» Textauszug
- - - - - - -
Ein freiwilliges ökologisches Jahr absolviert eine junge Schönebeckerin derzeit in Gardelegen. Nadine will Schäferin werden.

Von Gesine Biermann 17.06.2016, 03:00

Gardelegen l Kaum macht sie die Tür zum Lämmchenkindergarten auf, ist das Geblöke groß. Rund 15 kleine Mäulchen drängen sich gegen die Gitterstäbe und rufen laut „möhhhh!“: Kein Wunder, ihre Ersatzmama ist da, in der Hand eine große Nuckelflasche. Das kann nur bedeuten, dass es jetzt Frühstück gibt. Beherzt schnappt sich Nadine Schwenzfeier eines der kleinen Lämmchen und drückt es fest an sich. Wie von selbst findet das Kleine den Sauger, Nadine streichelt das Böckchen noch ein bisschen. Jetzt ist alles gut. Zufrieden schmatzt er in ihrem Arm. Idylle pur im Schafstall.
- - - - - - -
» Quelldaten
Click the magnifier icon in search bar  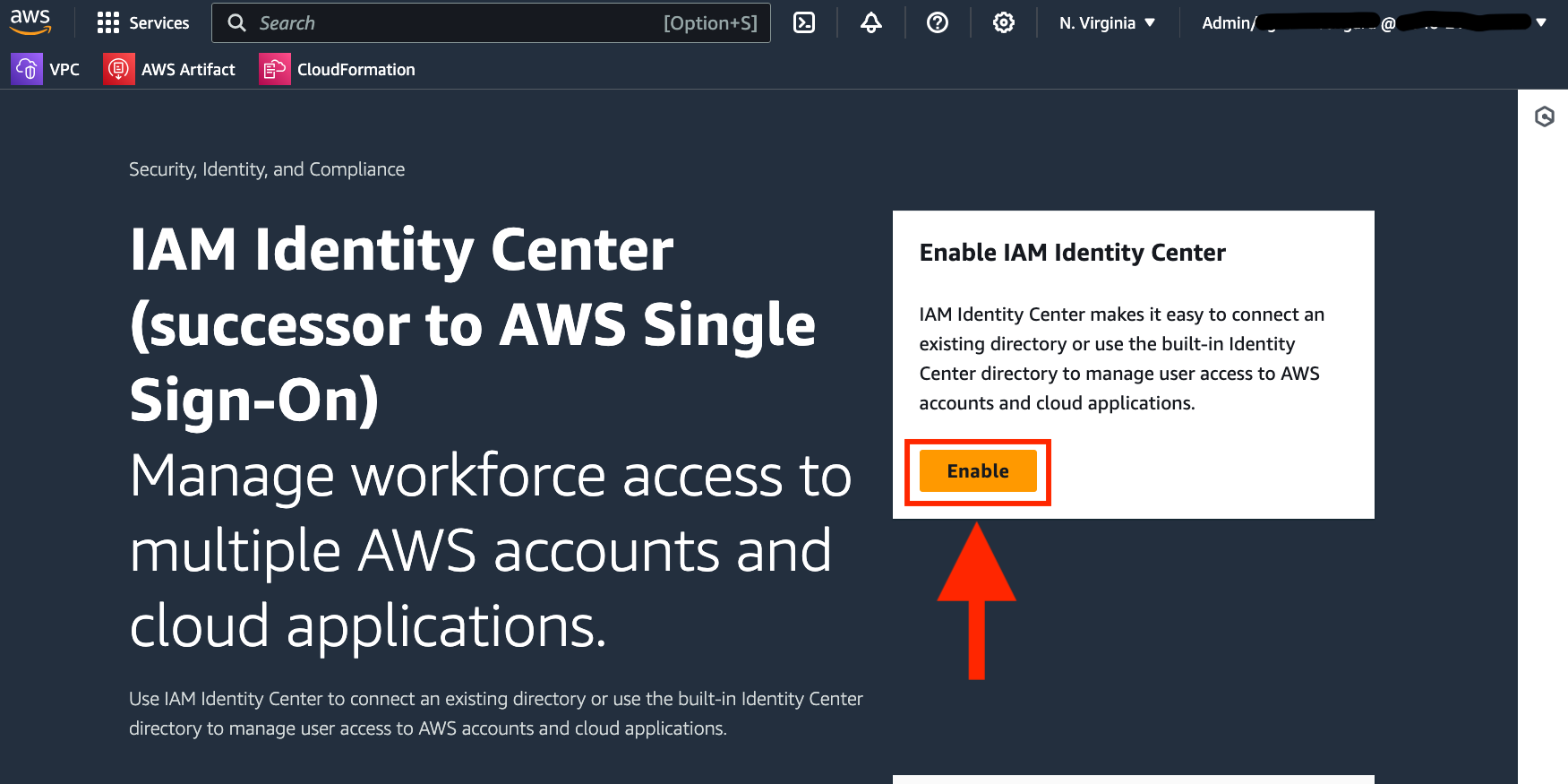(236, 23)

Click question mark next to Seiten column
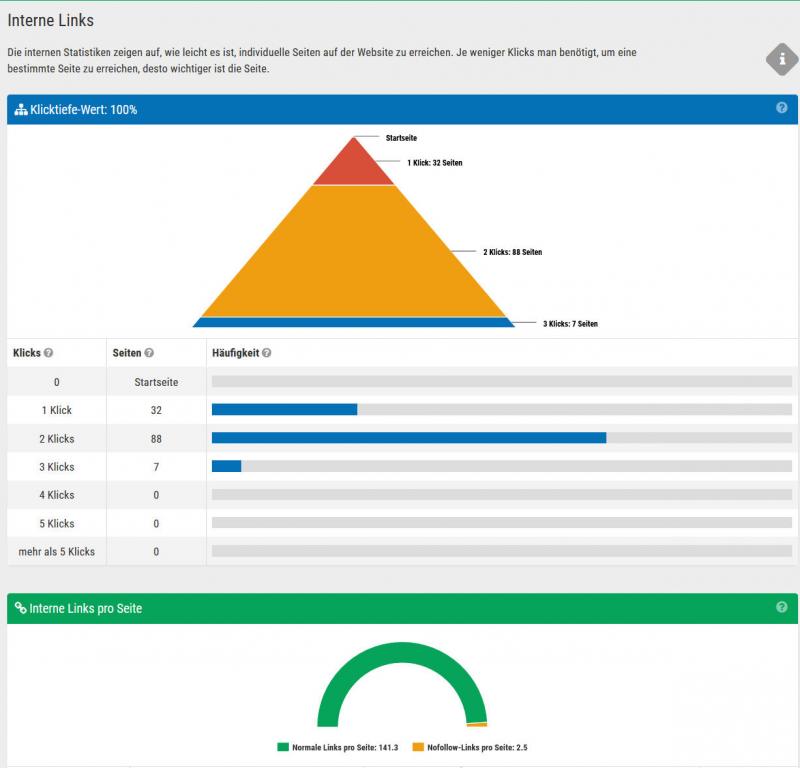click(x=149, y=353)
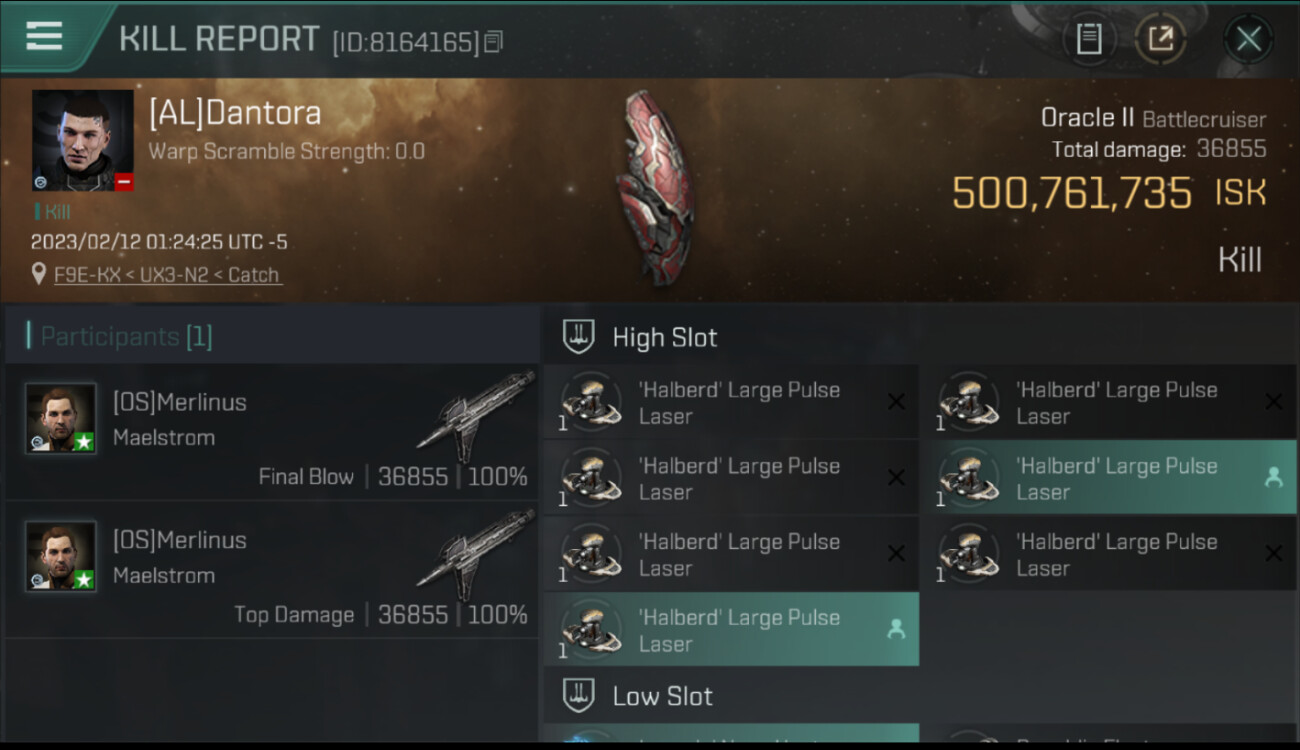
- - - - - - -
» Aufgabe
Gib den Textauszug von „Von Gesine Biermann“ bis einschließlich „pur im Schafstall.“ wieder und tausche dabei bitte „Nuckelflasche“ gegen „Milchflasche“ aus.

» Lösung
Von Gesine Biermann 17.06.2016, 03:00

Gardelegen l Kaum macht sie die Tür zum Lämmchenkindergarten auf, ist das Geblöke groß. Rund 15 kleine Mäulchen drängen sich gegen die Gitterstäbe und rufen laut „möhhhh!“: Kein Wunder, ihre Ersatzmama ist da, in der Hand eine große Milchflasche. Das kann nur bedeuten, dass es jetzt Frühstück gibt. Beherzt schnappt sich Nadine Schwenzfeier eines der kleinen Lämmchen und drückt es fest an sich. Wie von selbst findet das Kleine den Sauger, Nadine streichelt das Böckchen noch ein bisschen. Jetzt ist alles gut. Zufrieden schmatzt er in ihrem Arm. Idylle pur im Schafstall.